───── Extract to read
You will explain to every visitor that you don't actually go to the Strip. Then you will go to the Strip. The city has no natural reason to exist in the middle of the Mojave Desert. Water scarcity is an existential crisis being managed quietly in the background. None of this stops it from being a genuinely functional and surprisingly livable city.
USA
Bozeman
Big Sky Cowboy Tech
The fastest growing small city in America. Ranchers who have been here for generations are watching Silicon Valley transplants price them out of the land their families have worked for a century. The tension is real, unresolved, and the Yellowstone TV show has only accelerated it.
USA
Marfa
Desert Mirage. Art World Secret.
Donald Judd drove to the middle of the Chihuahuan Desert in 1971 and decided to put his art there permanently. The art world followed. The nearest airport is 3 hours away. The heat in summer is dangerous. The isolation is absolute and also, for some people, the entire point.
USA
Honolulu
Paradise Tax
Hawaii is the most beautiful US state. It is also the most expensive. Housing costs are among the highest in the country for a median income that does not match them. Many locals are priced out of the islands their families have lived on for generations. You are living in paradise on someone else's ancestral land and the cost of living will remind you of both things constantly.
USA
Portland
Weird. Wet. Worth It.
Portland spent a decade being called America's most livable city. Then a combination of housing costs, a visible homelessness crisis, and political tension reframed that narrative completely. The food trucks, the bookshops, the bridges, the mountains, and the genuine weirdness are still there. The city is in the middle of figuring out what comes next.
──────────
───── Available data
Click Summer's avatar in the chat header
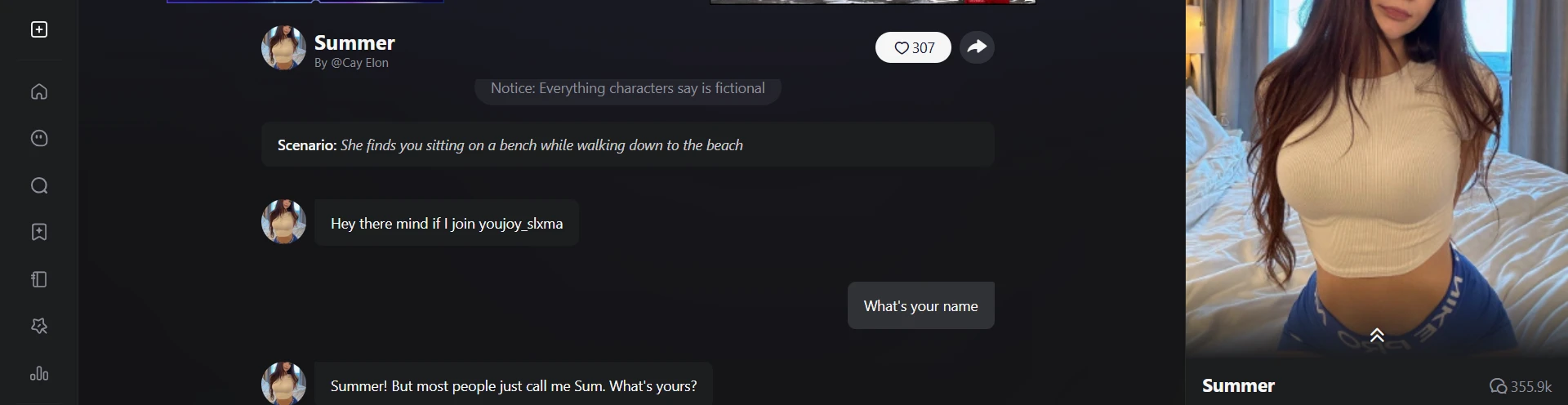pos(283,48)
──────────
- What to work on
1. According to the city profiles, in what year did Donald Judd drive to the middle of the Chihuahuan Desert?
2. List every city name that appears as a heading in the city profiles.
3. Pick up the city profiles after their final sentence and continue them in the same style.
The data above is separate material, unrelated to the city profiles.

- Replies
1. 1971

2. Bozeman, Marfa, Honolulu, Portland

3.
Canada
Quebec City
French Fortress in the New World
Quebec City is the only walled city in North America north of Mexico. It looks like Normandy. It sounds like Paris. It is -25°C in February and the locals celebrate this with an ice festival and outdoor parties that defy meteorological reason. French is not optional — it is the point.
Chile
Valparaíso
Hillside Port Bohemia
Valparaíso is built on 42 hills connected by funicular elevators called ascensores, most of which are broken at any given moment. The city has been in economic decline since the Panama Canal opened in 1914 and rerouted Pacific shipping. This decline is also why the street art, the poets, and the anarchic energy are extraordinary.
Morocco
Essaouira
Wind & Medina
The wind never stops. The Alizée trade wind blows through Essaouira approximately 300 days a year and has made it the kitesurfing capital of Africa. It has also kept the mass tourism that destroyed the atmosphere of Marrakech at a comfortable distance. The medina is quieter, cheaper, and more genuine as a result.
Jamaica
Kingston
Reggae Birthplace
Kingston has one of the highest murder rates in the Caribbean. It also produced Bob Marley, reggae, dancehall, and a musical culture that changed the world. Both things are inseparably true. The city rewards people who understand which neighbourhoods to be in and when — and punishes those who don't.
Ethiopia
Lalibela
God Carved This. Humans Just Showed Up.
Eleven rock-hewn churches carved directly into the mountain in the 12th century, still functioning as active places of worship. Getting here requires a domestic flight or a very long road through the Ethiopian highlands. The internet will humble you. The altitude is 2,500m. None of this diminishes what you find when you arrive.
Spain
Bilbao
Industrial Reinvention
Bilbao was a dying industrial port city until Frank Gehry put a titanium museum on the riverbank in 1997 and changed everything. The Guggenheim effect is real and documented. The city reinvented itself completely within a decade. The Basque separatist tension that defined its past is still present but now competes with a food scene that rivals anywhere in Spain.
Spain
Santiago de Compostela
Camino's End
Santiago de Compostela receives several hundred thousand pilgrims a year, many of whom have walked for weeks to get there. The moment they arrive at the Cathedral they either weep or go silent. Living here means you are permanently surrounded by people at the end of a transformative journey. That energy is either moving or exhausting depending on your temperament.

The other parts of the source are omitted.